2011 SuperDARN Workshop
Ionospheric Convection and Field-Aligned Currents During Strong Magnetospheric Driving: A SuperDARN/AMPERE Case Study
L.B.N. Clausen (1), J.B.H. Baker (1), J.M. Ruohoniemi (1), B.J. Anderson (2)
(1) Space@VT, Virginia Tech, Blacksburg, Virginia, USA
(2) Johns Hopkins University Applied Physics Laboratory, Laurel, Maryland, USA
abstract. We present a detailed case study of the dynamic response of ionospheric convection and field-aligned currents (FACs) to abrupt changes in the interplanetary magnetic field (IMF) on December 12th 2010. Between 1900 and 2000 UT the IMF was strongly northward (Bt > 6 nT) and the SuperDARN radars in the northern hemisphere observed characteristic reverse convection cells on the dayside typically associated with high-latitude reconnection. However, the FACs measured by the AMPERE project during this time show no signature of the expected NBZ current system. Around 2000 UT the IMF turned southward (Bt ~ 10 nT) and following this reversal, the ionospheric convection changed into the typical two-cell pattern associated with dayside reconnection. As the IMF continued to stay southward for 2 hours, the increased solar wind-magnetosphere coupling manifested itself as higher convection velocities observed by SuperDARN radars, higher cross polar cap potential, increasing FAC i ntensity and an equatorward motion of the FAC location. We interpret the motion of the FACs as a signature of increasing open magnetic flux within the polar cap consistent with dayside reconnection due to southward IMF. The spatial patterns of DMSP satellite observations of auroral boundaries support this claim. Ionospheric convection and the FAC intensity are found to be in good agreement, specifically we find that intense FACs are co-located with strong velocity shears. The combined AMPERE-SuperDARN dataset allows us to study the response of ionospheric convection and FACs to solar wind driving on an unprecedented time scale of minutes.

### Study questions
(A) In the workshop abstract, about what time did the IMF turn southward?
(B) What signs of increased solar wind-magnetosphere coupling during the 2 hours of southward IMF does the workshop abstract list?

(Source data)
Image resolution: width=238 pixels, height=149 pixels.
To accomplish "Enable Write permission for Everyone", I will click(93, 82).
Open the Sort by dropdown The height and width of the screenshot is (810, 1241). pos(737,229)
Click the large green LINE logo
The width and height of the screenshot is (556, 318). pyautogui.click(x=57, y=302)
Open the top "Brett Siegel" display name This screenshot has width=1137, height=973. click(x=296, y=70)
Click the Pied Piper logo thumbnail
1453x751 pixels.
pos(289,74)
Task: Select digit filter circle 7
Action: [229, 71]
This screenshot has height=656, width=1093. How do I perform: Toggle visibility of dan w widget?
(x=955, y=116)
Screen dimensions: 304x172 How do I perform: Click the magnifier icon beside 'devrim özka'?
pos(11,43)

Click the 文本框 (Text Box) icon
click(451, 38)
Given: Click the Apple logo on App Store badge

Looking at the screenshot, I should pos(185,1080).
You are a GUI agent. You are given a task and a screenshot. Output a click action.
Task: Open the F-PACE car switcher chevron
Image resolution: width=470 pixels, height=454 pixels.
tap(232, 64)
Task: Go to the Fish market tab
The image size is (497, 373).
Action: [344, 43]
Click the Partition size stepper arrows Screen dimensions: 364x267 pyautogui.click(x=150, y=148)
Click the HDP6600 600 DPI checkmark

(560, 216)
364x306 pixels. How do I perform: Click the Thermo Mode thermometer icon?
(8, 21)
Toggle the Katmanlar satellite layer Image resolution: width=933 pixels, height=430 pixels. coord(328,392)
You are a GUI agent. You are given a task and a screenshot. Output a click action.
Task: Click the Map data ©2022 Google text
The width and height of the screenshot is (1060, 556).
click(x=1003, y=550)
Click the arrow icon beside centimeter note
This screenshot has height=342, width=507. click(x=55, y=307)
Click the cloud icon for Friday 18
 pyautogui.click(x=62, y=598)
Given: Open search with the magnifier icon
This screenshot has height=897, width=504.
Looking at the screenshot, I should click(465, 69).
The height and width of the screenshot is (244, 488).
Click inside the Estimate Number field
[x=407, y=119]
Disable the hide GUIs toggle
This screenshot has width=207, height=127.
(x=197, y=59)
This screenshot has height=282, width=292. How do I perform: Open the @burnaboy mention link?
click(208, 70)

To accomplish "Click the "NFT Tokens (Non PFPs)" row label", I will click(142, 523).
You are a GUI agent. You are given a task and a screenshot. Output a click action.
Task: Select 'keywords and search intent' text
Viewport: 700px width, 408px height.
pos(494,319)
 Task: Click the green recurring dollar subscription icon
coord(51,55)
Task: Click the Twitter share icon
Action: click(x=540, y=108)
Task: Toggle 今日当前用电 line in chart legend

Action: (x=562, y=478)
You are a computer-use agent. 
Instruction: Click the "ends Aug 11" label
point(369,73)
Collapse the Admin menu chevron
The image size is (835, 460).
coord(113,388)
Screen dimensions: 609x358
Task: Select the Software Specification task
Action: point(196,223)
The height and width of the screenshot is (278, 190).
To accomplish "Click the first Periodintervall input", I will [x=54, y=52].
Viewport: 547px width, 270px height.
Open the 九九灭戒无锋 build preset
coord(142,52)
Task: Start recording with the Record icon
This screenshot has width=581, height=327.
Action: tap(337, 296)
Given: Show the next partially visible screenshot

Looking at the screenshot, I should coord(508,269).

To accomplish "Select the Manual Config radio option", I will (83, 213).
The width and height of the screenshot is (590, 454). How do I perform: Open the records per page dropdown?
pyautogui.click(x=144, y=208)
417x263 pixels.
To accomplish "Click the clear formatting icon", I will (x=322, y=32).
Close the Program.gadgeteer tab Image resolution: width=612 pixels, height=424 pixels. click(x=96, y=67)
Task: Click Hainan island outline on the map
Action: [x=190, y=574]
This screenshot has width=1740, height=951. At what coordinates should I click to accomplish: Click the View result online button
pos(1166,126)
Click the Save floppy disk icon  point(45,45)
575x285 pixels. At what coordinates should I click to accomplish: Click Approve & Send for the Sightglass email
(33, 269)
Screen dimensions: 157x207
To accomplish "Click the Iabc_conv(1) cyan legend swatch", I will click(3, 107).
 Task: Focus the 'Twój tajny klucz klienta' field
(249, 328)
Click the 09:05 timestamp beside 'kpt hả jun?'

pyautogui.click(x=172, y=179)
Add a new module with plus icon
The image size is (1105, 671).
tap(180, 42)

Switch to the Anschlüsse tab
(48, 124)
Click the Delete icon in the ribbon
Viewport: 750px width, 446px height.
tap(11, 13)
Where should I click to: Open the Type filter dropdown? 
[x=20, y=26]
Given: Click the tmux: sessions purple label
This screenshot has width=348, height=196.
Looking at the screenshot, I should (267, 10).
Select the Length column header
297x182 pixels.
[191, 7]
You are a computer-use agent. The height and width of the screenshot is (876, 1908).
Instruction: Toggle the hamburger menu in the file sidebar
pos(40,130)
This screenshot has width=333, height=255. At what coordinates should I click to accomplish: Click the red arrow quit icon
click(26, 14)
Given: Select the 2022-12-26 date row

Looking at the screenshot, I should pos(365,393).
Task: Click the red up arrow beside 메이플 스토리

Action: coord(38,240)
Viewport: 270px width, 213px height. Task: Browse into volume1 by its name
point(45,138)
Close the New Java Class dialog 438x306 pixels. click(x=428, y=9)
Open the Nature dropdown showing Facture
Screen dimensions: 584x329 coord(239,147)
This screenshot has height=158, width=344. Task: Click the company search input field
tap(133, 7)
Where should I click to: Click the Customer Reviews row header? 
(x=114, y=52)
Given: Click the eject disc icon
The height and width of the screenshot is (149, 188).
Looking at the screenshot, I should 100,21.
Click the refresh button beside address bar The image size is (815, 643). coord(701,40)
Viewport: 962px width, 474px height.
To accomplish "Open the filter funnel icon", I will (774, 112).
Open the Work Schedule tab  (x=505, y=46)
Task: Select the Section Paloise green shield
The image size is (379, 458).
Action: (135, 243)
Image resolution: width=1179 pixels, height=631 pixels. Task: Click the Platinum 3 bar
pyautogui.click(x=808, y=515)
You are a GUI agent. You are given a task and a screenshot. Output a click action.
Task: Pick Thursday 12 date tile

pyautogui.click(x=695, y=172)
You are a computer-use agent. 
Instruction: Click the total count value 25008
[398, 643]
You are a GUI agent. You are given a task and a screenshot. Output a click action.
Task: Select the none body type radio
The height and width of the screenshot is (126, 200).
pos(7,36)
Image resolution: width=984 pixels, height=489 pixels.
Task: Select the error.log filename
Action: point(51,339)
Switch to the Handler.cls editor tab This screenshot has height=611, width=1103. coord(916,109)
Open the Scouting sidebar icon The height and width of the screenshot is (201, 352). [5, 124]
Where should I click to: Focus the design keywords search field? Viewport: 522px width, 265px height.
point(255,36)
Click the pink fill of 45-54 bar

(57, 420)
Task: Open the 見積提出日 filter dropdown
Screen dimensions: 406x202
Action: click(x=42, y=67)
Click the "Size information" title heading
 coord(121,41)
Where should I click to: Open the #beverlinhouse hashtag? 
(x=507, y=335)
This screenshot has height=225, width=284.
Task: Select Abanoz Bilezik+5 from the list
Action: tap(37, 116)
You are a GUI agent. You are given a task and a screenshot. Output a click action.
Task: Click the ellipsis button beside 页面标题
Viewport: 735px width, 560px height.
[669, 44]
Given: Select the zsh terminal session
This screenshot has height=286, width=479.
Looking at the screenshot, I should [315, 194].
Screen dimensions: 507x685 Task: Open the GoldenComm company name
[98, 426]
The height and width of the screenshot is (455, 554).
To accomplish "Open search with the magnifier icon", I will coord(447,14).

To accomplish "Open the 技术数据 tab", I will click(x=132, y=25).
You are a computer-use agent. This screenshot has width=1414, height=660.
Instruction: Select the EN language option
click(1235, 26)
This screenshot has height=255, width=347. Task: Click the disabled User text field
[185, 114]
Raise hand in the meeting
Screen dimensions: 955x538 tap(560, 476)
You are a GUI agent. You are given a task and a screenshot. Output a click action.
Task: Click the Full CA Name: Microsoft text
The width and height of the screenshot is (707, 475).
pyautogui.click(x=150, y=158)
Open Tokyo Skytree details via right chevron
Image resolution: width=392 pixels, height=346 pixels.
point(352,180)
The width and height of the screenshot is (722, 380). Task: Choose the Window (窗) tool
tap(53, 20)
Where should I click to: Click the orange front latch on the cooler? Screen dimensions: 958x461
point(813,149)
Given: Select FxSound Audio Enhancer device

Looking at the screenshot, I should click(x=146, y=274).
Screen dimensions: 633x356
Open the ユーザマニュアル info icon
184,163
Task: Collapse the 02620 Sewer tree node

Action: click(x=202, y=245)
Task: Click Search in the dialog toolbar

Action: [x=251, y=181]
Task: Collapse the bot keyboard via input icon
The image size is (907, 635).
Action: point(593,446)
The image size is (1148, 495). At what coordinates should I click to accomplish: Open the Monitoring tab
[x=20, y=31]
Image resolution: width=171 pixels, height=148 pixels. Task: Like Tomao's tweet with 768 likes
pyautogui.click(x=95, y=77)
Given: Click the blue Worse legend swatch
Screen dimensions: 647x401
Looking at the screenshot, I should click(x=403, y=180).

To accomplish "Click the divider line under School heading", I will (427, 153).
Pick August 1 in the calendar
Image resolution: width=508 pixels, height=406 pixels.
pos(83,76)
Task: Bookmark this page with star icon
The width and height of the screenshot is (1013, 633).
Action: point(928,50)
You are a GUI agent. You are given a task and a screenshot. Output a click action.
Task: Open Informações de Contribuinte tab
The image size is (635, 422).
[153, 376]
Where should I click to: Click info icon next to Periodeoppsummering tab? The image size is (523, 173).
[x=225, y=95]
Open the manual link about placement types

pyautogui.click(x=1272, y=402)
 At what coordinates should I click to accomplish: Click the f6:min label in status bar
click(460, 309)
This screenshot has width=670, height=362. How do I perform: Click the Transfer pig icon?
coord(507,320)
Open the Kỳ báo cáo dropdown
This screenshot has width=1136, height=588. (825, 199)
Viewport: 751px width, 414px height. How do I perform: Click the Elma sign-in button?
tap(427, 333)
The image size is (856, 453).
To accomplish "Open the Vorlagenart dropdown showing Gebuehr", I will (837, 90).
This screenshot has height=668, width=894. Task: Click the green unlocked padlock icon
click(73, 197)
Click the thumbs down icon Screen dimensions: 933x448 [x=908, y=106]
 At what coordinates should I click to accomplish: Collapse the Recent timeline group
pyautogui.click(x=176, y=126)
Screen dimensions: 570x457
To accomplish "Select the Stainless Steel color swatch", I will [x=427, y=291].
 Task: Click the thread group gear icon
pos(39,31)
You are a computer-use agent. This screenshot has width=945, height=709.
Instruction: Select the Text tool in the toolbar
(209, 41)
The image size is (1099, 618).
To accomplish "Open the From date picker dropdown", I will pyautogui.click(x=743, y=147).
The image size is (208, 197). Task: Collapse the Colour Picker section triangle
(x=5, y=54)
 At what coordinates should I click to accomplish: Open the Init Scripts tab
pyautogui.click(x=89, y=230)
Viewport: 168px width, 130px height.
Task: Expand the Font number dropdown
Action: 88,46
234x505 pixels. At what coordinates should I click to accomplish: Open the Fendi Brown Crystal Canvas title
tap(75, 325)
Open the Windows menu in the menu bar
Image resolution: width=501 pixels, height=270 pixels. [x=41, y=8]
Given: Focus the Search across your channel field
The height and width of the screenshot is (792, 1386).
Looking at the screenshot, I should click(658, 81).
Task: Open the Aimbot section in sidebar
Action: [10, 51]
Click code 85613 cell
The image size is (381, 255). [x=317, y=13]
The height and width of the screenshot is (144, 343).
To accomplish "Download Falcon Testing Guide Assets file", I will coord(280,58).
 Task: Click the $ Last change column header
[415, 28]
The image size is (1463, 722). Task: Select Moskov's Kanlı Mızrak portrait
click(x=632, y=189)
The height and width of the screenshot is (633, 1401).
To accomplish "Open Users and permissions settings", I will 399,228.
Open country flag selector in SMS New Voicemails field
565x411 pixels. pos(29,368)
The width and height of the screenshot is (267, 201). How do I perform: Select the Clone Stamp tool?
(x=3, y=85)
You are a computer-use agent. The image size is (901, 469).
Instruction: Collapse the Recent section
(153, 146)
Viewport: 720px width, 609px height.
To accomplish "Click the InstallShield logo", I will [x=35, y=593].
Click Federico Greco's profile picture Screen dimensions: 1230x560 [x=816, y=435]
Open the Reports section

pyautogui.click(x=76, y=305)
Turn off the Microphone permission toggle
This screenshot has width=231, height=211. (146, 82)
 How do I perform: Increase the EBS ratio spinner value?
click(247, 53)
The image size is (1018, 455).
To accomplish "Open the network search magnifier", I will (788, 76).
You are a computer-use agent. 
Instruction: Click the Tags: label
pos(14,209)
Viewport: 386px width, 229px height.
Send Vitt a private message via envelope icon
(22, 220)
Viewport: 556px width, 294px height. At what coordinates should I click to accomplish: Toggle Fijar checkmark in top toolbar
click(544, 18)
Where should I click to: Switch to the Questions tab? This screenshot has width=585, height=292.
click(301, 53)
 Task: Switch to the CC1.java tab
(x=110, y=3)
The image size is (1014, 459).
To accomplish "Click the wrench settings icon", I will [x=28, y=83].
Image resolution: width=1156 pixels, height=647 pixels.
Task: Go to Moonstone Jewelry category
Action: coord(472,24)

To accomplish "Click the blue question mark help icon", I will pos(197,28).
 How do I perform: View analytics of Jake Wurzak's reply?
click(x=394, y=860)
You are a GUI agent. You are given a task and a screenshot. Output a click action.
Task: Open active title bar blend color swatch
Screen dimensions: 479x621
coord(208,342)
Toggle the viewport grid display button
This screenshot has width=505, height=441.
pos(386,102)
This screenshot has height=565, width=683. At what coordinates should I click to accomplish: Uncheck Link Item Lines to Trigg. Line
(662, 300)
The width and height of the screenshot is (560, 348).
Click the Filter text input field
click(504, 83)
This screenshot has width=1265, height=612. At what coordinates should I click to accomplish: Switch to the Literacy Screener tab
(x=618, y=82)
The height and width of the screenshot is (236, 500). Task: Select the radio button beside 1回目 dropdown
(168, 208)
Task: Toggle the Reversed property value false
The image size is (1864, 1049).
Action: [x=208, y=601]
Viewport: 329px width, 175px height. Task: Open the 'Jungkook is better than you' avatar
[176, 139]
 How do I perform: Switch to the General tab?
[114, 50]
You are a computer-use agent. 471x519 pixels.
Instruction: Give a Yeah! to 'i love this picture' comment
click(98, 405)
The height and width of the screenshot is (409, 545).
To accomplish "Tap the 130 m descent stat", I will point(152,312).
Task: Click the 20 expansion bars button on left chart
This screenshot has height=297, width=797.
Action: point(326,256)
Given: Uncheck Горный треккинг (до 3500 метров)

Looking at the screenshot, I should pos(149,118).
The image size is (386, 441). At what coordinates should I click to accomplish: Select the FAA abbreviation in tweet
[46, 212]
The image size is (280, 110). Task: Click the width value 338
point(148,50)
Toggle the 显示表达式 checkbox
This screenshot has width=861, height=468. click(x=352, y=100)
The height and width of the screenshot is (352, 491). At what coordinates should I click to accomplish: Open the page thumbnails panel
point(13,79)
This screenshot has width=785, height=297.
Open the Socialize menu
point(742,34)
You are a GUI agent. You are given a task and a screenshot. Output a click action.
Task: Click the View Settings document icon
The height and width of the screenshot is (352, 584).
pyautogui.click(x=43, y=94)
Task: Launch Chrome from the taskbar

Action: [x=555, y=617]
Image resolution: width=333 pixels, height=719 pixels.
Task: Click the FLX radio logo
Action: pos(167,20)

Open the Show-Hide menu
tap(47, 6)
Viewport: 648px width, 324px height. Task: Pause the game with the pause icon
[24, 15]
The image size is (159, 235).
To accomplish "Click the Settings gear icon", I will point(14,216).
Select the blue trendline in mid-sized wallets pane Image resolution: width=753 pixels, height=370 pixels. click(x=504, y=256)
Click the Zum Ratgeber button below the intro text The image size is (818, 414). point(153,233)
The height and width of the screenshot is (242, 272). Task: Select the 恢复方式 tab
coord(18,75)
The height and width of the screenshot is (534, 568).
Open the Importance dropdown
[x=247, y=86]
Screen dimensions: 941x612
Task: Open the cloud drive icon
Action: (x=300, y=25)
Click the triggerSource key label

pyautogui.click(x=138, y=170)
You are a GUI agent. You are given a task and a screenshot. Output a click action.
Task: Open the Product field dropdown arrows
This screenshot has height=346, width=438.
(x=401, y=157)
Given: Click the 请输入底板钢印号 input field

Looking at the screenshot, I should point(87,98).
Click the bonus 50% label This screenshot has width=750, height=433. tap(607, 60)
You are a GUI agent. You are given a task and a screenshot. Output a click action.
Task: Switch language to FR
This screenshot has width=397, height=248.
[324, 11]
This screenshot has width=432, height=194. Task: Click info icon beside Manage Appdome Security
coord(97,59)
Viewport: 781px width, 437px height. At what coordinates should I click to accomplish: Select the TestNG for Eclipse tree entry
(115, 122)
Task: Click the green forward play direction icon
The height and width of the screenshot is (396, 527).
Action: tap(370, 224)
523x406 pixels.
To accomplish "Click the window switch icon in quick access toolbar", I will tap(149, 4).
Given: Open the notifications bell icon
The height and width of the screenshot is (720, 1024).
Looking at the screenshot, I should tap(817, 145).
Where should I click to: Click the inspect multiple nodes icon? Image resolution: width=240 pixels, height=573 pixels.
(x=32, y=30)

### Responses to the exercise
(A) Around 2000 UT.

(B)
- Higher convection velocities observed by SuperDARN radars
- Higher cross polar cap potential
- Increasing FAC intensity
- An equatorward motion of the FAC location